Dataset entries
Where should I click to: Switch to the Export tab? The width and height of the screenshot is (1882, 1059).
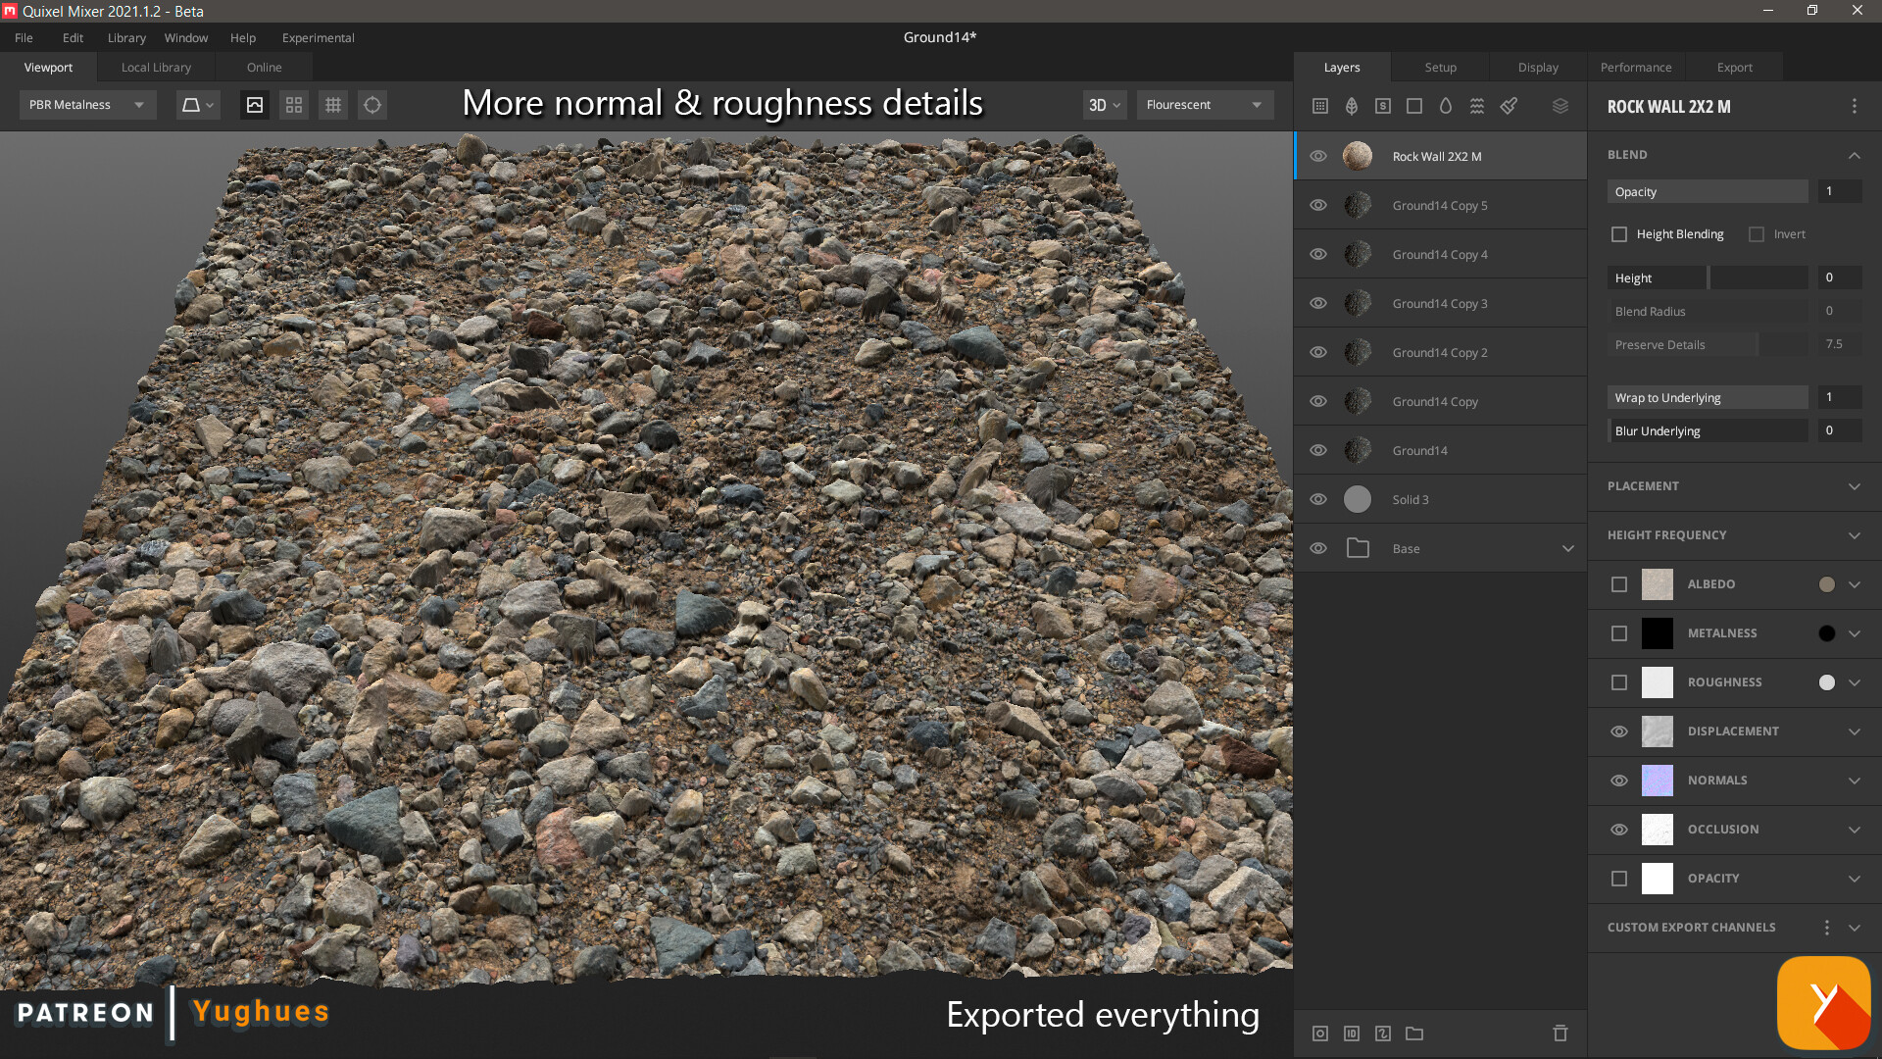coord(1733,67)
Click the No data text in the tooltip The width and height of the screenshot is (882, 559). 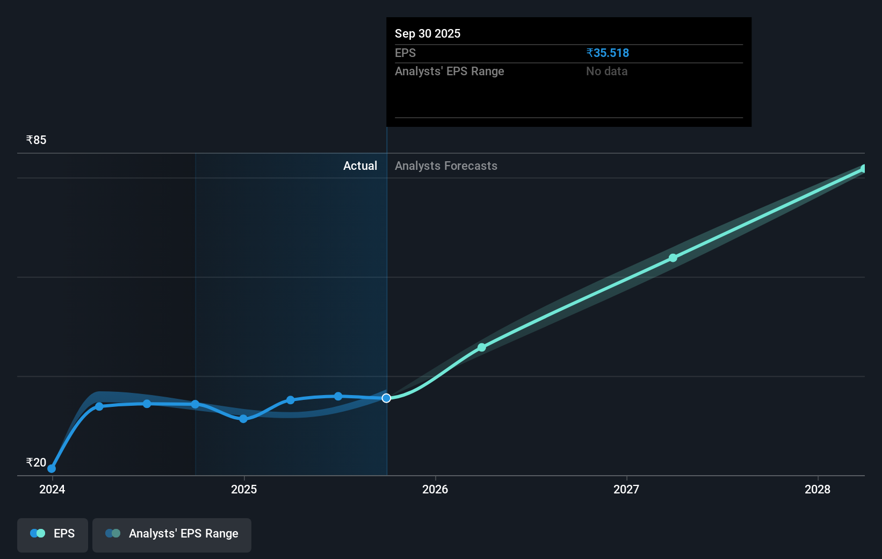(606, 71)
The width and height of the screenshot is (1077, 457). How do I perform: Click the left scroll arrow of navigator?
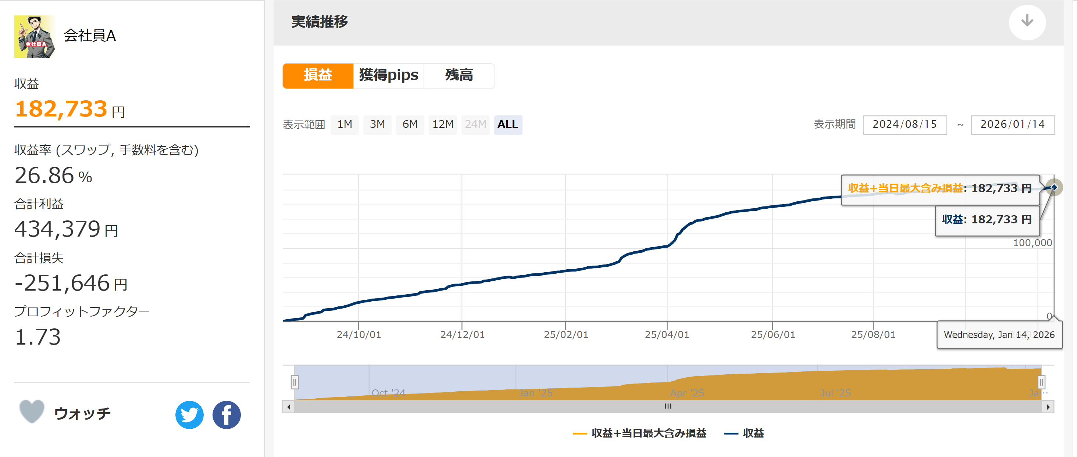[x=288, y=406]
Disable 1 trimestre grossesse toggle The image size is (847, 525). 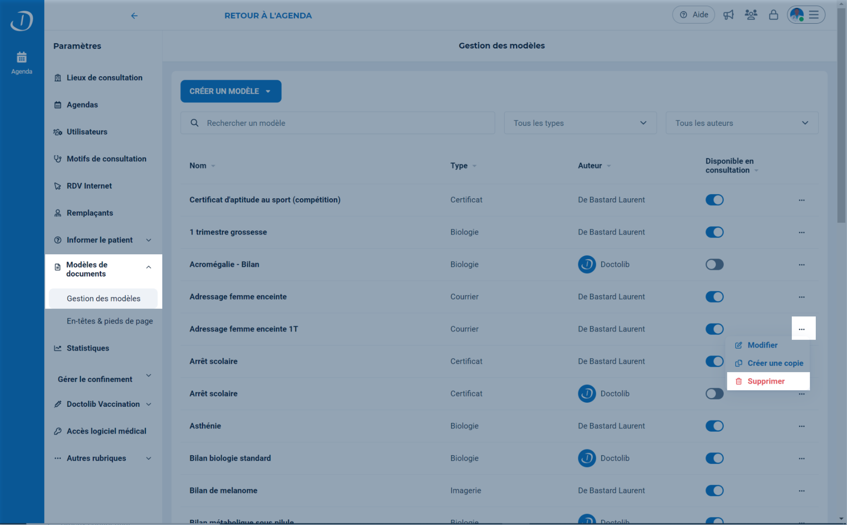[x=714, y=232]
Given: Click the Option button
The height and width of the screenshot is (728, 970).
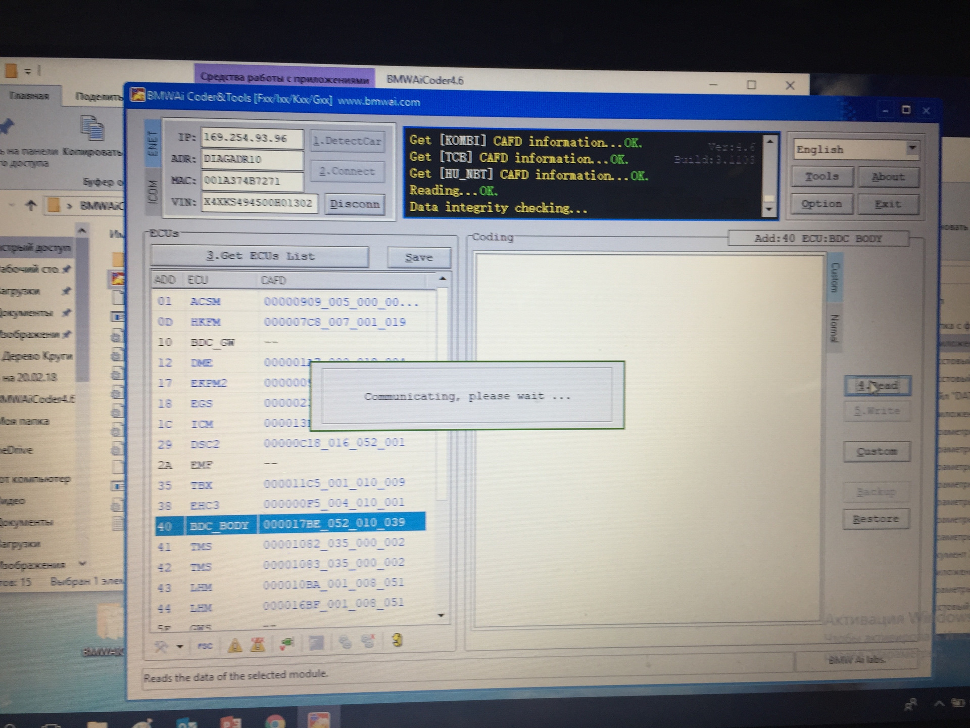Looking at the screenshot, I should [x=821, y=204].
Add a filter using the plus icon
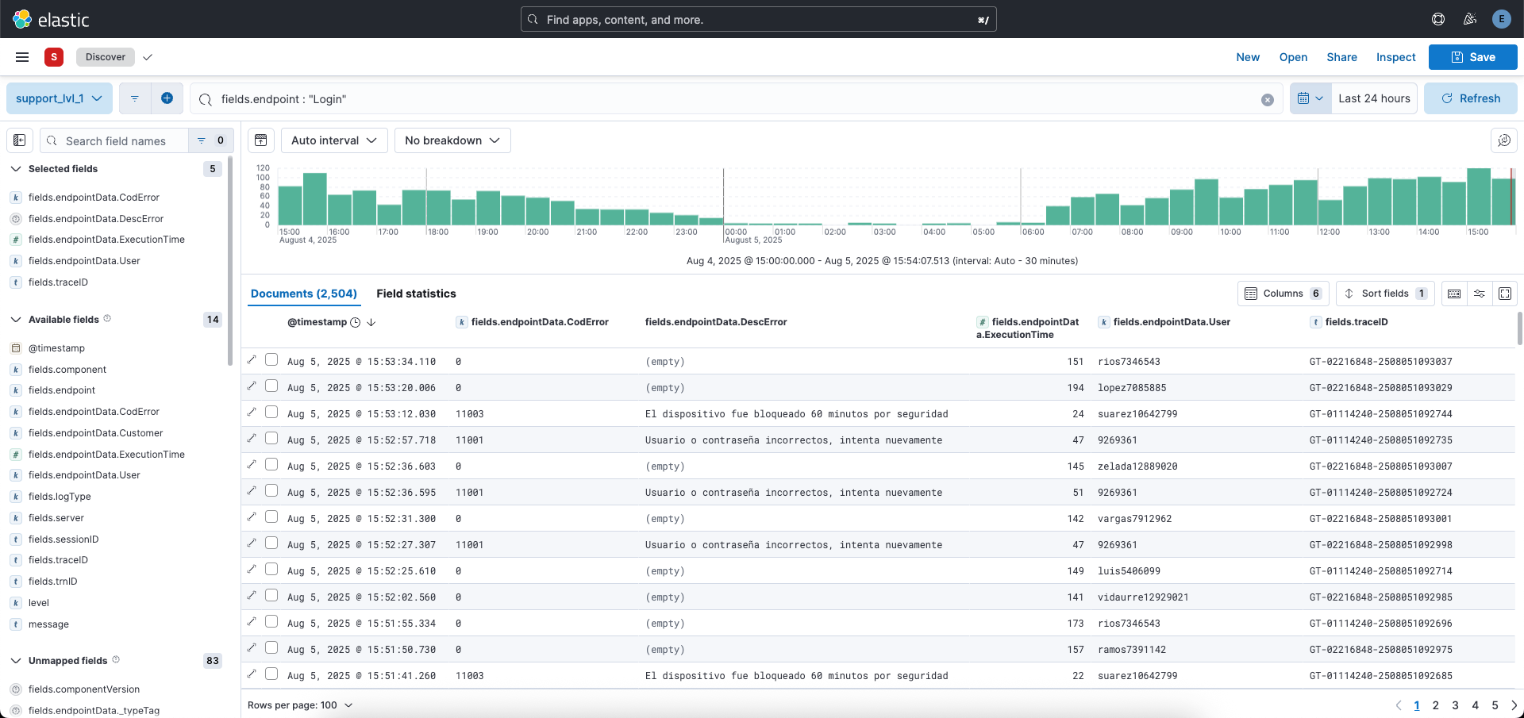Image resolution: width=1524 pixels, height=718 pixels. (x=167, y=98)
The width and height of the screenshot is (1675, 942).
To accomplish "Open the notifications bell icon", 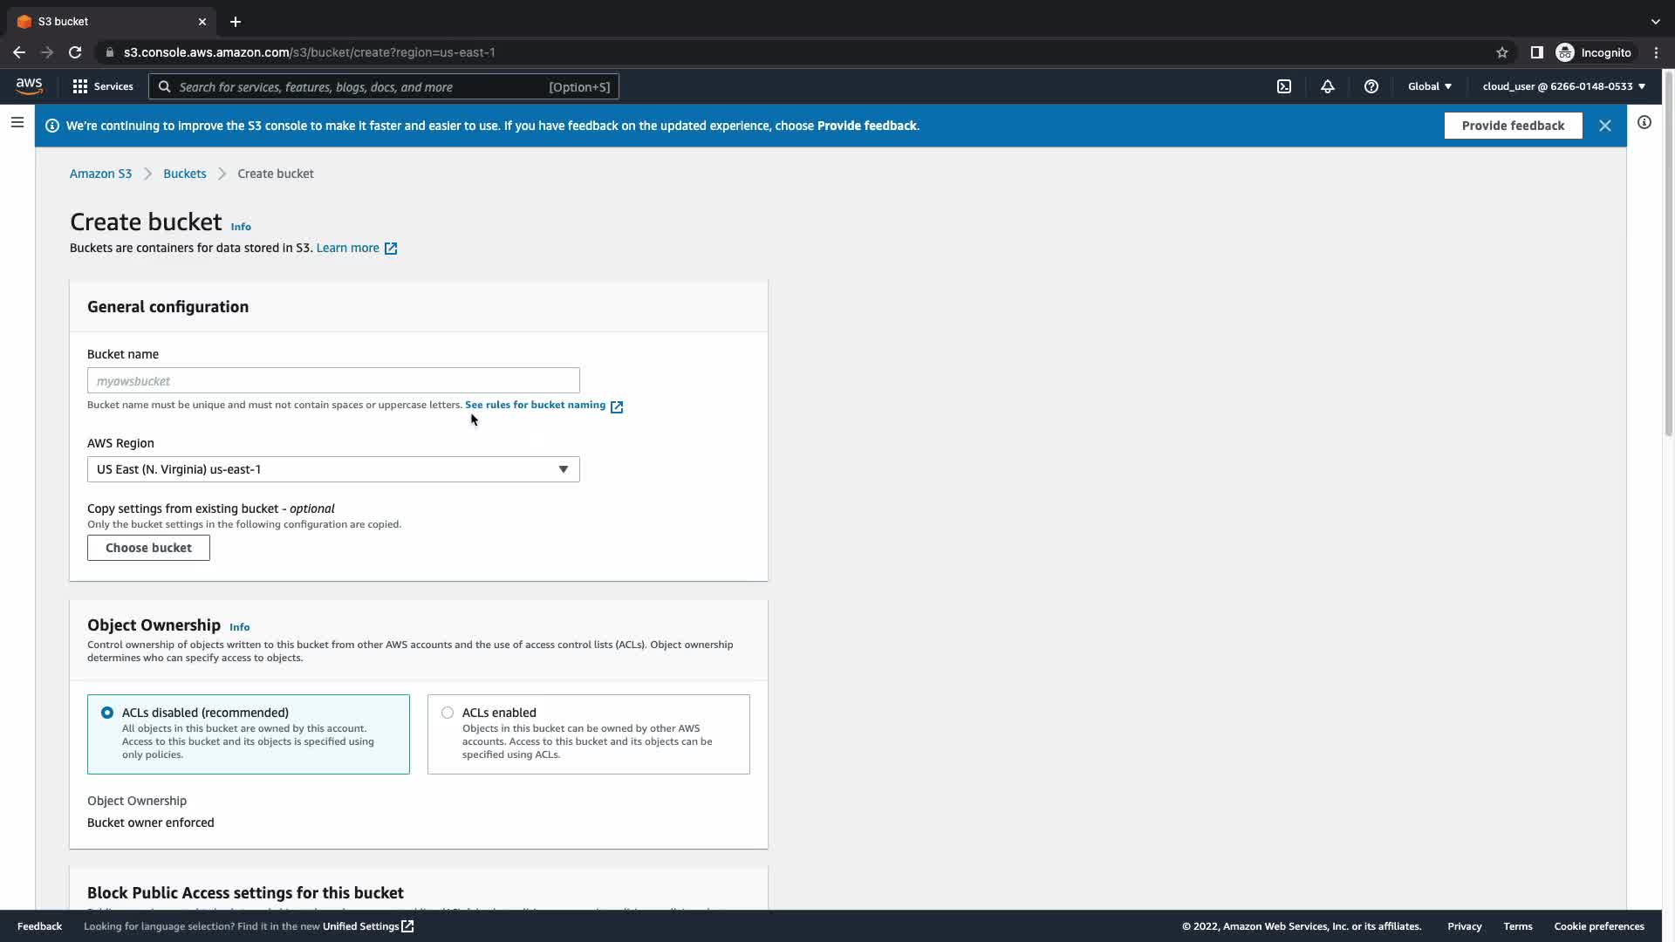I will [x=1327, y=86].
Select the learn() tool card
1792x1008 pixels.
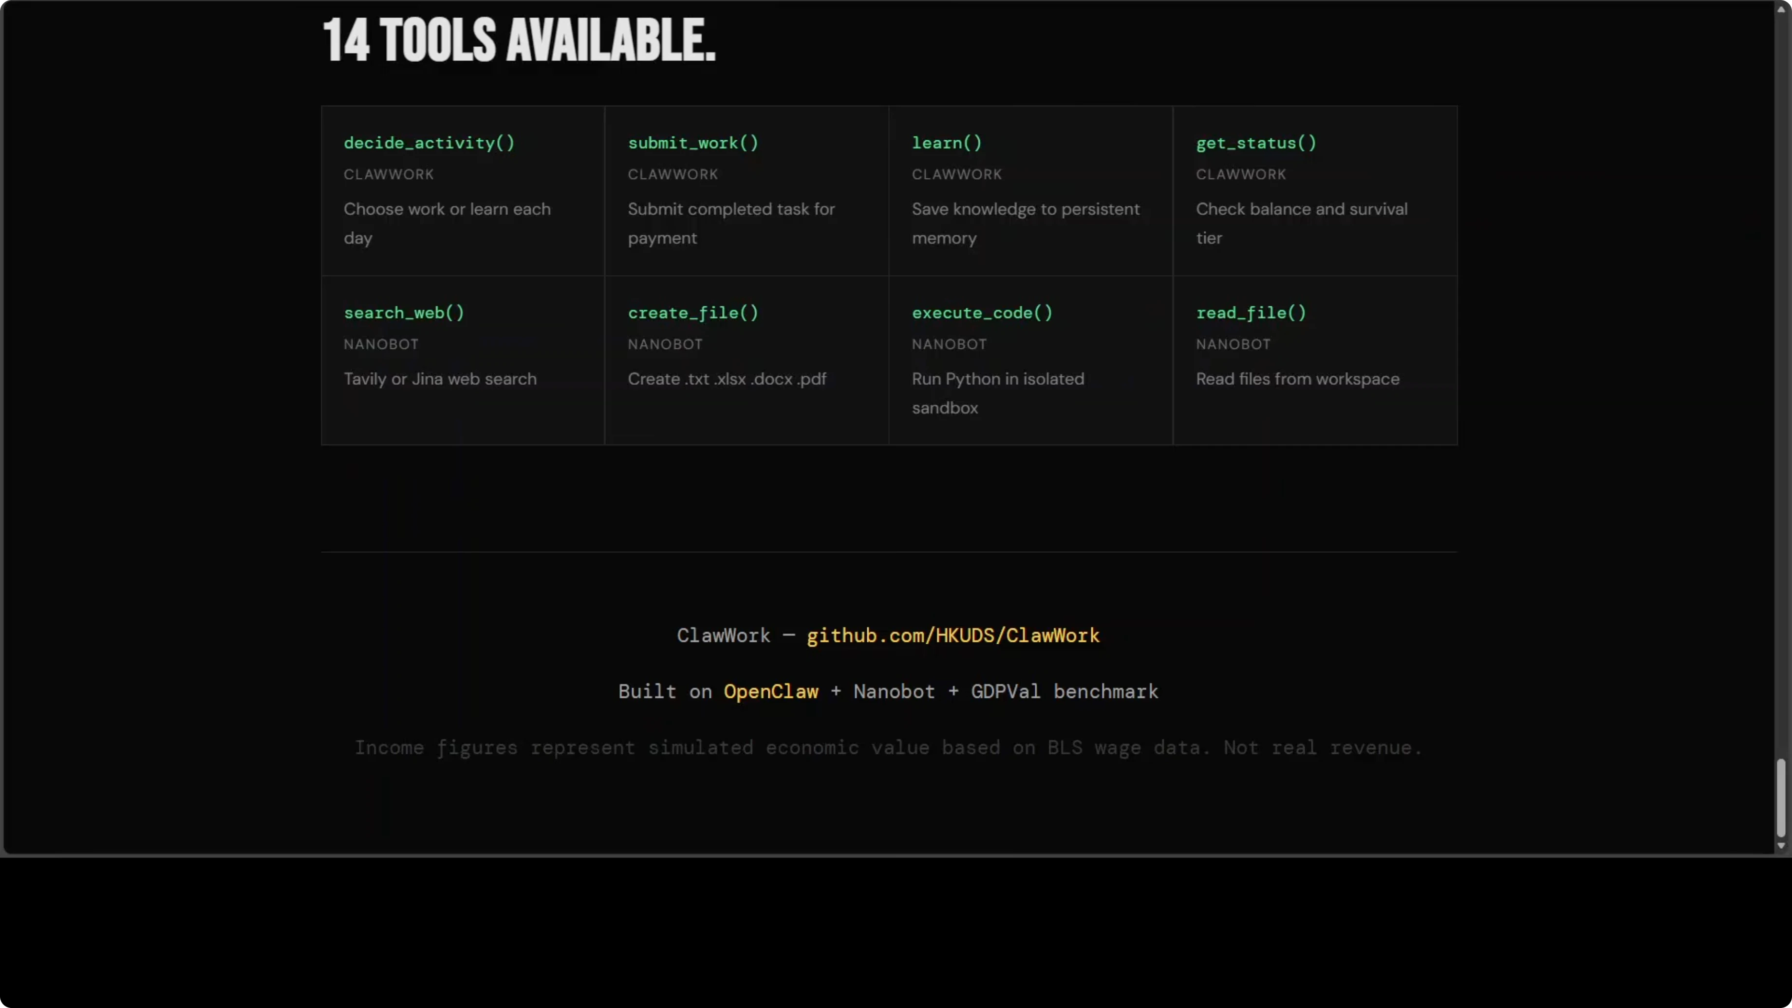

WORK REQUIRED →
Give back, exactly and without pictures, the stretch of the records above from the line containing "Given: Click the Option button" through the line containing "The width and height of the screenshot is (1675, 942).", with both end lines included.

EXERCISE SOLUTION →
Given: Click the Option button
The height and width of the screenshot is (728, 970).
Looking at the screenshot, I should [x=821, y=204].
Add a filter using the plus icon
Image resolution: width=1524 pixels, height=718 pixels. (x=167, y=98)
The width and height of the screenshot is (1675, 942).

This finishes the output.